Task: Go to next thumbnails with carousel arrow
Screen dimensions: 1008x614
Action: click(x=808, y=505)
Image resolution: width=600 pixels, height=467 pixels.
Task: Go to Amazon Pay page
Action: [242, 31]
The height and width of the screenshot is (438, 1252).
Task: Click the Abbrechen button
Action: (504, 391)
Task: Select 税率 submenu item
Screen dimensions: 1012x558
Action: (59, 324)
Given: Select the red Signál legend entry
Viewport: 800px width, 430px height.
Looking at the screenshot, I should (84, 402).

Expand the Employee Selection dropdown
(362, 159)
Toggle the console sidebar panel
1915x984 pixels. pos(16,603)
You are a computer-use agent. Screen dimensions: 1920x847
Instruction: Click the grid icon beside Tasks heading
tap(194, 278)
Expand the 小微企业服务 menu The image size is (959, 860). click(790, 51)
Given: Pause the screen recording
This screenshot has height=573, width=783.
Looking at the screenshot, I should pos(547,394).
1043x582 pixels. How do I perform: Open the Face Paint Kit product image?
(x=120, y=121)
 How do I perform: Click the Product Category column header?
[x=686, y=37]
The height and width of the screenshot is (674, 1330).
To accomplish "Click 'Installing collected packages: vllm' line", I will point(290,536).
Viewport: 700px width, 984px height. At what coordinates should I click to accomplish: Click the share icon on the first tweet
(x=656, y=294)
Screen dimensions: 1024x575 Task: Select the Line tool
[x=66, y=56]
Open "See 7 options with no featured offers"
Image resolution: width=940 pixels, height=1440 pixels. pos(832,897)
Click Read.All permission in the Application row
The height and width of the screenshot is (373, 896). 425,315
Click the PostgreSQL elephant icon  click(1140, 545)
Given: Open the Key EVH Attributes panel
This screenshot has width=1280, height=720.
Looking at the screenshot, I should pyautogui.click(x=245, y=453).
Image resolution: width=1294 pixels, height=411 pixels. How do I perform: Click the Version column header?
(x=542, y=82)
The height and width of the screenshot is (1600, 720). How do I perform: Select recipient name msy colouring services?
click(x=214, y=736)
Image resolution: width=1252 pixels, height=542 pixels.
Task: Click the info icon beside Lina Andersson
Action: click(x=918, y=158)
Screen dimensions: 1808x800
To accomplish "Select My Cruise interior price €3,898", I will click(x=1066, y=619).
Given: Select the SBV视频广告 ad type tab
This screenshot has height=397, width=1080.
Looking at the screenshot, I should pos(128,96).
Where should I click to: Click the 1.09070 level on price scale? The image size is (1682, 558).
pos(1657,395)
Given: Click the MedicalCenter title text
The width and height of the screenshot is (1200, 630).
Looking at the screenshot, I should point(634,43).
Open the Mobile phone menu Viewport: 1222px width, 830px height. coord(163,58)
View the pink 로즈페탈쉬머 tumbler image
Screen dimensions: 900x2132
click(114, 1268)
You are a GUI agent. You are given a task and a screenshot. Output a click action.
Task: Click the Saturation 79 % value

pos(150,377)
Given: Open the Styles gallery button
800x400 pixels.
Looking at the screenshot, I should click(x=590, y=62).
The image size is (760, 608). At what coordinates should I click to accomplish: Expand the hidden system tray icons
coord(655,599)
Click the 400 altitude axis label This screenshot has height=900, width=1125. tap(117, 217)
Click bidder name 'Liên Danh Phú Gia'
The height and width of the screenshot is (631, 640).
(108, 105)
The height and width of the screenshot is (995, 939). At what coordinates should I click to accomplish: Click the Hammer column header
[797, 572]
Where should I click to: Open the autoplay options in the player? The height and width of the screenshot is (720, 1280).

---+---

*Directive*:
Rewrite all of the data above with every "How do I perform:" replaced by "How can I do this:", leaving everything else unchanged.

*Solution*:
Task: Go to next thumbnails with carousel arrow
Screen dimensions: 1008x614
Action: click(x=808, y=505)
Image resolution: width=600 pixels, height=467 pixels.
Task: Go to Amazon Pay page
Action: [242, 31]
The height and width of the screenshot is (438, 1252).
Task: Click the Abbrechen button
Action: (504, 391)
Task: Select 税率 submenu item
Screen dimensions: 1012x558
Action: (59, 324)
Given: Select the red Signál legend entry
Viewport: 800px width, 430px height.
Looking at the screenshot, I should (84, 402).

Expand the Employee Selection dropdown
(362, 159)
Toggle the console sidebar panel
1915x984 pixels. pos(16,603)
You are a computer-use agent. Screen dimensions: 1920x847
Instruction: Click the grid icon beside Tasks heading
tap(194, 278)
Expand the 小微企业服务 menu The image size is (959, 860). click(790, 51)
Given: Pause the screen recording
This screenshot has height=573, width=783.
Looking at the screenshot, I should pos(547,394).
1043x582 pixels. How can I do this: Open the Face Paint Kit product image?
(x=120, y=121)
 How can I do this: Click the Product Category column header?
[x=686, y=37]
The height and width of the screenshot is (674, 1330).
To accomplish "Click 'Installing collected packages: vllm' line", I will point(290,536).
Viewport: 700px width, 984px height. At what coordinates should I click to accomplish: Click the share icon on the first tweet
(x=656, y=294)
Screen dimensions: 1024x575 Task: Select the Line tool
[x=66, y=56]
Open "See 7 options with no featured offers"
Image resolution: width=940 pixels, height=1440 pixels. pos(832,897)
Click Read.All permission in the Application row
The height and width of the screenshot is (373, 896). 425,315
Click the PostgreSQL elephant icon  click(1140, 545)
Given: Open the Key EVH Attributes panel
This screenshot has width=1280, height=720.
Looking at the screenshot, I should pyautogui.click(x=245, y=453).
Image resolution: width=1294 pixels, height=411 pixels. How can I do this: Click the Version column header?
(x=542, y=82)
The height and width of the screenshot is (1600, 720). How can I do this: Select recipient name msy colouring services?
click(x=214, y=736)
Image resolution: width=1252 pixels, height=542 pixels.
Task: Click the info icon beside Lina Andersson
Action: click(x=918, y=158)
Screen dimensions: 1808x800
To accomplish "Select My Cruise interior price €3,898", I will click(x=1066, y=619).
Given: Select the SBV视频广告 ad type tab
This screenshot has height=397, width=1080.
Looking at the screenshot, I should pos(128,96).
Where should I click to: Click the 1.09070 level on price scale? The image size is (1682, 558).
pos(1657,395)
Given: Click the MedicalCenter title text
The width and height of the screenshot is (1200, 630).
Looking at the screenshot, I should point(634,43).
Open the Mobile phone menu Viewport: 1222px width, 830px height. coord(163,58)
View the pink 로즈페탈쉬머 tumbler image
Screen dimensions: 900x2132
click(114, 1268)
You are a GUI agent. You are given a task and a screenshot. Output a click action.
Task: Click the Saturation 79 % value

pos(150,377)
Given: Open the Styles gallery button
800x400 pixels.
Looking at the screenshot, I should click(x=590, y=62).
The image size is (760, 608). At what coordinates should I click to accomplish: Expand the hidden system tray icons
coord(655,599)
Click the 400 altitude axis label This screenshot has height=900, width=1125. tap(117, 217)
Click bidder name 'Liên Danh Phú Gia'
The height and width of the screenshot is (631, 640).
(108, 105)
The height and width of the screenshot is (995, 939). At what coordinates should I click to accomplish: Click the Hammer column header
[797, 572]
Where should I click to: Open the autoplay options in the player? The height and width of the screenshot is (720, 1280).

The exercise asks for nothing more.